### ABOUT THIS EXERCISE:
Having located "Instruction: Click the decorative" in the records below, repeat exactly the line it is on and all subsequent lines, ending with the last.

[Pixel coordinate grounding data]

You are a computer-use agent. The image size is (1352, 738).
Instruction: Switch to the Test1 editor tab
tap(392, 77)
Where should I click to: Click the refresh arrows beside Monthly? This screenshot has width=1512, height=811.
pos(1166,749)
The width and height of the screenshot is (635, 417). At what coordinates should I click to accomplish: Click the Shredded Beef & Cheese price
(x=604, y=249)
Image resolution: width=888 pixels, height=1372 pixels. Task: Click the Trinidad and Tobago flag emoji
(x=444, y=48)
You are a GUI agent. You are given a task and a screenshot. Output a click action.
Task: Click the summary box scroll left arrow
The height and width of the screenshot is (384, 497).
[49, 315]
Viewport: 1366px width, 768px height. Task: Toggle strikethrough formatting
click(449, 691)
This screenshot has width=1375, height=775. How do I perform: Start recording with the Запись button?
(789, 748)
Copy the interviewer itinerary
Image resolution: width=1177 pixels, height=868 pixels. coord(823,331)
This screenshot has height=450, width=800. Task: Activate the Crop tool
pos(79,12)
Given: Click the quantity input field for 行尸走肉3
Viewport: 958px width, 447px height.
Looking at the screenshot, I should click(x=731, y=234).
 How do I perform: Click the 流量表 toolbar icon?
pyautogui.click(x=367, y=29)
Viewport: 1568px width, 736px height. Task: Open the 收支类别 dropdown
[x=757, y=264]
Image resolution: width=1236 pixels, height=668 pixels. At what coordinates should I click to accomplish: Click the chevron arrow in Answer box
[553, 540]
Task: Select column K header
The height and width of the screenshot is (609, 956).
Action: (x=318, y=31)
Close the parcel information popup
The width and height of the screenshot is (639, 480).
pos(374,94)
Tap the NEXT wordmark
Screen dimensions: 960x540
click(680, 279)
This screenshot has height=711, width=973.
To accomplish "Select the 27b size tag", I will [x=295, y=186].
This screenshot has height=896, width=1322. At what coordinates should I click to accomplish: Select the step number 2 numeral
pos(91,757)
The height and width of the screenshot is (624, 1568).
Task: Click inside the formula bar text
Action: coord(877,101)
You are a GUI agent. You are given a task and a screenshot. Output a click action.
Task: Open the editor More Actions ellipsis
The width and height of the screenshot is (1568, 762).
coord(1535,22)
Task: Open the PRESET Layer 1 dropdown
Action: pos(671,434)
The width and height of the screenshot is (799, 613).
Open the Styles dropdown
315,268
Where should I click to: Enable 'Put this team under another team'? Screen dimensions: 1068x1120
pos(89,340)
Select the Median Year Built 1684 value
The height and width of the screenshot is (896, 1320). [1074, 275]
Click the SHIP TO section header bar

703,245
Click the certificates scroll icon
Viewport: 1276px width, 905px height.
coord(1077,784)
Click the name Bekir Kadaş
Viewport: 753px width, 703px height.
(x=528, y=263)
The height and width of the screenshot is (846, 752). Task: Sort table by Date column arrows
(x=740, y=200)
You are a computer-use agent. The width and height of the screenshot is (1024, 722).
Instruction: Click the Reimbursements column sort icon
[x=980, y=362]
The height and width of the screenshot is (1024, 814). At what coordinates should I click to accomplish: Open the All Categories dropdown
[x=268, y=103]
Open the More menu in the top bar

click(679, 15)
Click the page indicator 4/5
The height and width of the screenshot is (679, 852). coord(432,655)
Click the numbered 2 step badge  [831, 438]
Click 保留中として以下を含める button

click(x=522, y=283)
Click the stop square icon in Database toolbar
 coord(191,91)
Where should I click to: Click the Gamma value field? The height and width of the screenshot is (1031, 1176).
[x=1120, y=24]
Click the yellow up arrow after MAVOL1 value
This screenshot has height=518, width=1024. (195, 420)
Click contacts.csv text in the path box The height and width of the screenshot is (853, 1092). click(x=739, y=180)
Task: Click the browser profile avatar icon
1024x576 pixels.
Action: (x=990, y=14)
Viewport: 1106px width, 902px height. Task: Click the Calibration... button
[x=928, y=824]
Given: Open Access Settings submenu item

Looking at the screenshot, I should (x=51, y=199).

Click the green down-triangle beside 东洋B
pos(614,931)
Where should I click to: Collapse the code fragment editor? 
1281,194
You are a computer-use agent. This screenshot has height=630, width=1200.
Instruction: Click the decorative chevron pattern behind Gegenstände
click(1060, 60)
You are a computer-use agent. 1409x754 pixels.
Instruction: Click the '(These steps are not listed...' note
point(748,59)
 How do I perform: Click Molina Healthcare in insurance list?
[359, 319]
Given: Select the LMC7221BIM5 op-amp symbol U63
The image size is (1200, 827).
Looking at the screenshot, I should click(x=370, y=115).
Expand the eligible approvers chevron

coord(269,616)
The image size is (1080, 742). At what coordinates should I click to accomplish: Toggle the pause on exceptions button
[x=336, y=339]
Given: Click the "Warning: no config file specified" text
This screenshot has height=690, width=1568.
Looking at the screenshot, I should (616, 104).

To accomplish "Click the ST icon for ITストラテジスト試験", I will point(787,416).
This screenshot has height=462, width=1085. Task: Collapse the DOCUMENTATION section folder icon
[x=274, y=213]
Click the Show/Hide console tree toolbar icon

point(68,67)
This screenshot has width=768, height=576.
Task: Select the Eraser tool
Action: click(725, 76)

### WRITTEN ANSWER:
Instruction: Click the decorative chevron pattern behind Gegenstände
click(1060, 60)
You are a computer-use agent. 1409x754 pixels.
Instruction: Click the '(These steps are not listed...' note
point(748,59)
 How do I perform: Click Molina Healthcare in insurance list?
[359, 319]
Given: Select the LMC7221BIM5 op-amp symbol U63
The image size is (1200, 827).
Looking at the screenshot, I should click(x=370, y=115).
Expand the eligible approvers chevron

coord(269,616)
The image size is (1080, 742). At what coordinates should I click to accomplish: Toggle the pause on exceptions button
[x=336, y=339]
Given: Click the "Warning: no config file specified" text
This screenshot has height=690, width=1568.
Looking at the screenshot, I should (616, 104).

To accomplish "Click the ST icon for ITストラテジスト試験", I will point(787,416).
This screenshot has height=462, width=1085. Task: Collapse the DOCUMENTATION section folder icon
[x=274, y=213]
Click the Show/Hide console tree toolbar icon

point(68,67)
This screenshot has width=768, height=576.
Task: Select the Eraser tool
Action: click(725, 76)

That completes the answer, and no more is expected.